Vu la procédure suivante :
Par une requête, enregistrée le 28 juillet 2022, le centre régional des œuvres universitaires et scolaires (CROUS) Grenoble-Alpes demande au juge des référés d'ordonner, sur le fondement des dispositions de l'article L. 521-3 du code de justice administrative, l'expulsion de M. C B du logement qu'il occupe sans droit ni titre dans la résidence universitaire Berlioz à Saint Martin d'Hères sans délai.

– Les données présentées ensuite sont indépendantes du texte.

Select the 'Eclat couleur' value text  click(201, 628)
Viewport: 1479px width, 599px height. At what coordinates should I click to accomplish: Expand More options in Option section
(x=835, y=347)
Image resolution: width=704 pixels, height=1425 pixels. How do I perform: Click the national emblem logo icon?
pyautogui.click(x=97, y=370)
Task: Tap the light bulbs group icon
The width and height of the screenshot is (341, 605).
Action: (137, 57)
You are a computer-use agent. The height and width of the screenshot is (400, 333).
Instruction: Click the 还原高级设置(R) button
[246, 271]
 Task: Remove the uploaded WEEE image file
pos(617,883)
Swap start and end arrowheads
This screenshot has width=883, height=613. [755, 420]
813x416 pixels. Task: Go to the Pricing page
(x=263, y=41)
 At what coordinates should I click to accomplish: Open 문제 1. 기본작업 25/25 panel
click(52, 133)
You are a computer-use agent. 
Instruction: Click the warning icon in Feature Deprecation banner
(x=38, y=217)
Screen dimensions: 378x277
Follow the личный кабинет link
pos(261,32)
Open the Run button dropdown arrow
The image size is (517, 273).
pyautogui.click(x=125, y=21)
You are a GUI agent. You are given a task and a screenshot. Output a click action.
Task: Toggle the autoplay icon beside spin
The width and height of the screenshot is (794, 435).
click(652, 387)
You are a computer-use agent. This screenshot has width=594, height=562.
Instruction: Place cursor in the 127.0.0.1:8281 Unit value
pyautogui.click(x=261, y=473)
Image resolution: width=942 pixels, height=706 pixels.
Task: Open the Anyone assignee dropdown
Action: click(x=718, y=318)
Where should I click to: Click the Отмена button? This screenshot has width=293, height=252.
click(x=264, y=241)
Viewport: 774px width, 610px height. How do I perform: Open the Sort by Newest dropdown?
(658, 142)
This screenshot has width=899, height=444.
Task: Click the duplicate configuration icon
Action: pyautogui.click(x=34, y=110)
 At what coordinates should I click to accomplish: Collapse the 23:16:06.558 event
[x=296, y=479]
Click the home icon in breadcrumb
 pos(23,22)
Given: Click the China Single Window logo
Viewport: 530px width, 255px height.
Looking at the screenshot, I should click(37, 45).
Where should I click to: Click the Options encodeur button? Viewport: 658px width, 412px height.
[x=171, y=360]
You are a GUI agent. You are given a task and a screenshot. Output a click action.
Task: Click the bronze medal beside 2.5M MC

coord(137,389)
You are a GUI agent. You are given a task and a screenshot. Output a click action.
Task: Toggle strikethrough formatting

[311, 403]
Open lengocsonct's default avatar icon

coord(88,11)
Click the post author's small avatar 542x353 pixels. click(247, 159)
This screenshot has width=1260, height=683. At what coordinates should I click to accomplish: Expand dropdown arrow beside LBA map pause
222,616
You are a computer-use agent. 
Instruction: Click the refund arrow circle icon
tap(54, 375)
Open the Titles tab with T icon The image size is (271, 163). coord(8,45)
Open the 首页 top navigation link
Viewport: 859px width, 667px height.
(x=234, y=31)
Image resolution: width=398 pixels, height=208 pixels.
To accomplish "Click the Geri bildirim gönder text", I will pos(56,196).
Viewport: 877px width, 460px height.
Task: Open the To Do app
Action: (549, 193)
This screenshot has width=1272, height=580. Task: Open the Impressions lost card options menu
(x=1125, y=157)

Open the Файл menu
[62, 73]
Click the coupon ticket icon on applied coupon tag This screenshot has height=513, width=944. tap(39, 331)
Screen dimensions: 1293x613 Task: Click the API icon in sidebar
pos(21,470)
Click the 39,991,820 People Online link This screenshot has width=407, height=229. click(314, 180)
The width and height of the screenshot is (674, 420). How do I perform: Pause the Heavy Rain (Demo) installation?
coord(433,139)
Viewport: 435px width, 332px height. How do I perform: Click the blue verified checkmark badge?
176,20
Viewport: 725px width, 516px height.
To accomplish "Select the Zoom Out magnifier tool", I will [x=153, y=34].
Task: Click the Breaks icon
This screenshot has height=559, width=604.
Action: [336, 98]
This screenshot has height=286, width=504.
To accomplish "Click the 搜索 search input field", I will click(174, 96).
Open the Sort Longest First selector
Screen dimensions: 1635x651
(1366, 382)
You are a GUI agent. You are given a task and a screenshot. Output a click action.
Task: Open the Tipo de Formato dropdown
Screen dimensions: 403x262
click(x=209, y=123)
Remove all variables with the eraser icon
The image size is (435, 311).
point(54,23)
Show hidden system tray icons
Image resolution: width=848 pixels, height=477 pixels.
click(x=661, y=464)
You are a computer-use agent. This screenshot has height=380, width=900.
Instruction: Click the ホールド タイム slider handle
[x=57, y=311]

Il soutient que la condition d'urgence est satisfaite dès lors que l'occupation irrégulière des lieux fait obstacle à ce que ce logement soit attribué à un autre étudiant et porte ainsi atteinte à la bonne gestion du parc locatif dédié au logement étudiant dont le CROUS a la charge.
La requête a été communiquée à M. C B qui n'a pas produit de mémoire en défense.
Vu les autres pièces du dossier.
Vu :
- le code de l'éducation,
- le code de justice administrative.
Le président du Tribunal a désigné Mme A pour statuer sur les demandes de référé.
Au cours de l'audience publique tenue en présence de Mme Jasserand, greffière d'audience, Mme A a lu son rapport et a constaté l'absence des parties.
La clôture de l'instruction a été prononcée à l'issue de l'audience publique.
Considérant ce qui suit :
1. Le Centre régional des œuvres universitaires et scolaires (CROUS) Grenoble Alpes demande au juge des référés d'ordonner, sur le fondement de l'article L. 521-3 du code de justice administrative, l'expulsion de M. C B d'un logement situé dans la résidence universitaire " Berlioz ", située 361, allée hector berlioz, à Saint Martin d'Hères.
2. Aux termes de l'article L. 521-3 du code de justice administrative : " En cas d'urgence et sur simple requête qui sera recevable même en l'absence de décision administrative préalable, le juge des référés peut ordonner toutes autres mesures utiles sans faire obstacle à l'exécution d'aucune décision administrative ". Saisi, sur le fondement de ces dispositions, de conclusions tendant à ce que soit ordonnée l'expulsion d'occupants sans titre du domaine public, le juge des référés y fait droit dès lors qu'au jour où il statue, la demande ne se heurte à aucune contestation sérieuse et que la libération des lieux présente un caractère d'urgence et d'utilité.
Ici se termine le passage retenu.